Take home messages
- Producing formal, summative writing should happen throughout a unit, as ideas are vetted and established. Summative writing should not only occur as the final activity for a line of inquiry.
- Formal, summative writing does not have to be a lengthy paper. Careful, detailed attention to writing a definition, a succinct explanation, or a representation is something that can be tackled during a single class period, with attention paid to every word.
- This work can help make visible to students the “behind-the-scenes” negotiations that are critical in scientific work: constructing a scientific definition, for example, is neither straightforward nor wholly empirical. It is scientists who determine definitions of terms through ongoing negotiations. Engaging students in constructing definitions can help make the decisions and the social construction of knowledge more transparent, and reduce the appearance of science as a “rhetoric of conclusions.”
- Students should recognize that precision is useful for the purposes of understanding one another and making further progress: if we cannot clearly understand ideas, we lack the transparency necessary to vet an idea, and without clarity, it is difficult to make productive use of an idea. Precision is not something that faculty demand because science uses precise vocabulary but instead because this precision is necessary to accomplish the inquiry we are undertaking.
- The writing that students carefully construct should be used in class: just as a paper is deemed important by the number of citations it has, students will recognize their ideas as important to the degree that these definitions, explanations and representations are taken up in later work and that this later work is facilitated by the clarity of those ideas.

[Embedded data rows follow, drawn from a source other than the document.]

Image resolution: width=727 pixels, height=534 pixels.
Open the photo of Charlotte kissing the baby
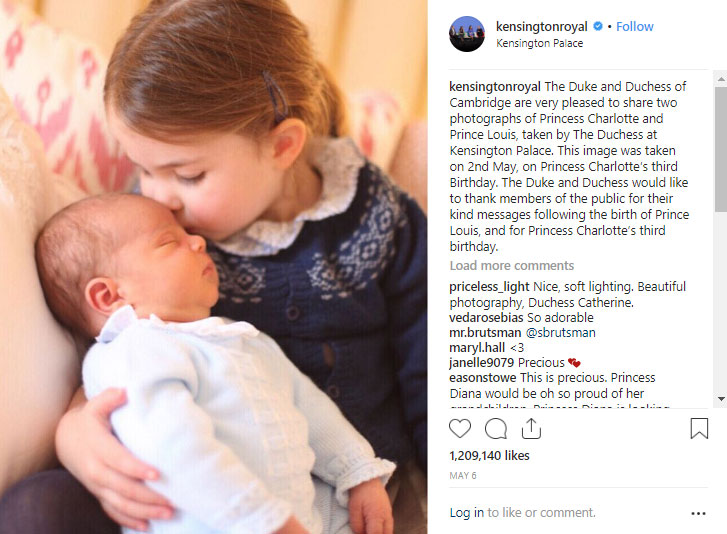(x=214, y=267)
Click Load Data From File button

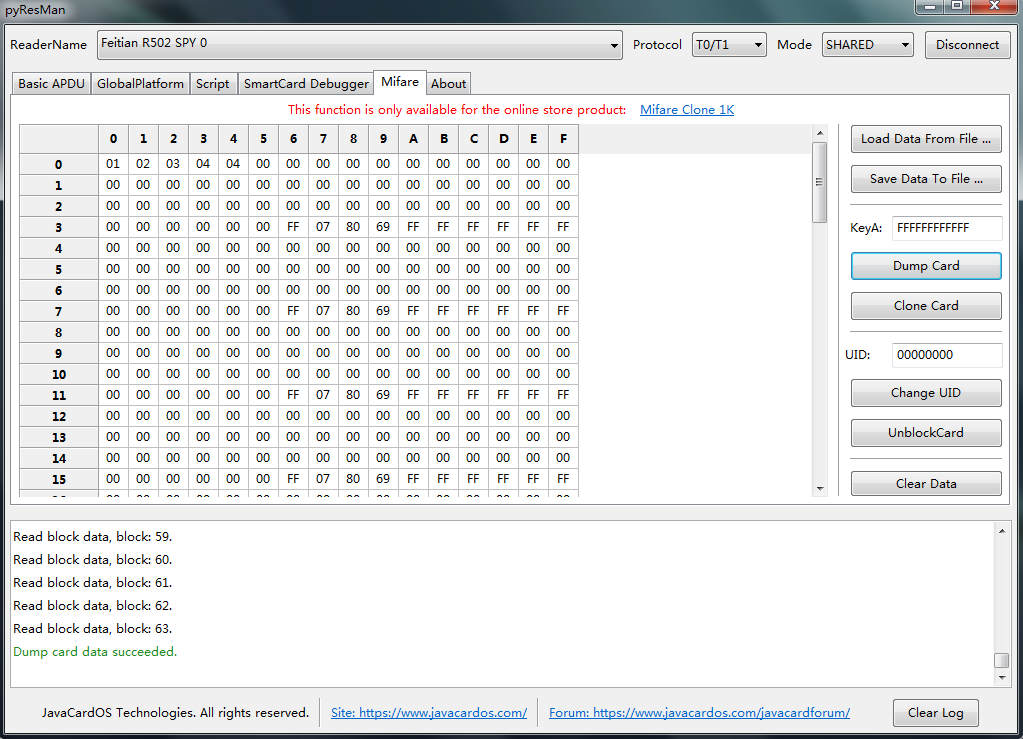click(x=926, y=139)
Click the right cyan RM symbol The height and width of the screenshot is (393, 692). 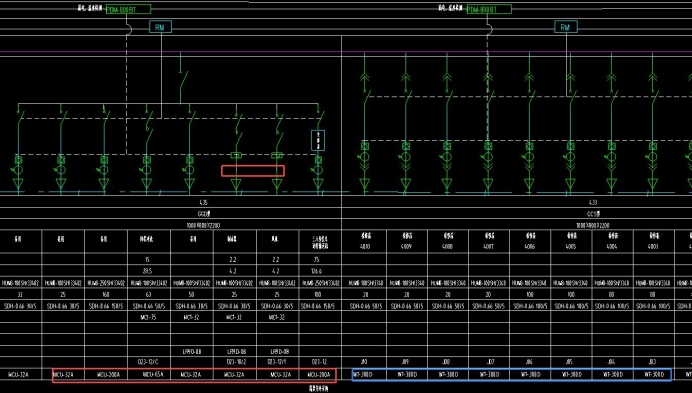point(565,27)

- It is often thought that precision is required to begin scientific inquiry: “testable questions” and “precise definitions” are seen as characteristics of scientific practice, and often required of students at the start of an investigation. This precision, however, is not always present at the start of our inquiry, nor can it be. Instead, precision is a product of ongoing inquiry, and can help shape later inquiries.
- Allow that ideas - even clear, well-constructed, “summative” definitions - will change. This iterative defining is characteristic of science; as theoretical progress is made, our definitions change. Ideas should be accountable to the available evidence, consistent with the current models, and work towards coherence.
- Drafting a consensus statement means that you cannot assign a grade to any one student. These are collaborative efforts as the class works to clarify a particular idea. Solicit input from as many in the class as you can, and structure the conversation to incorporate a range of ideas. Provide feedback throughout the process and hold all students accountable to the idea and its use in their individual assignments.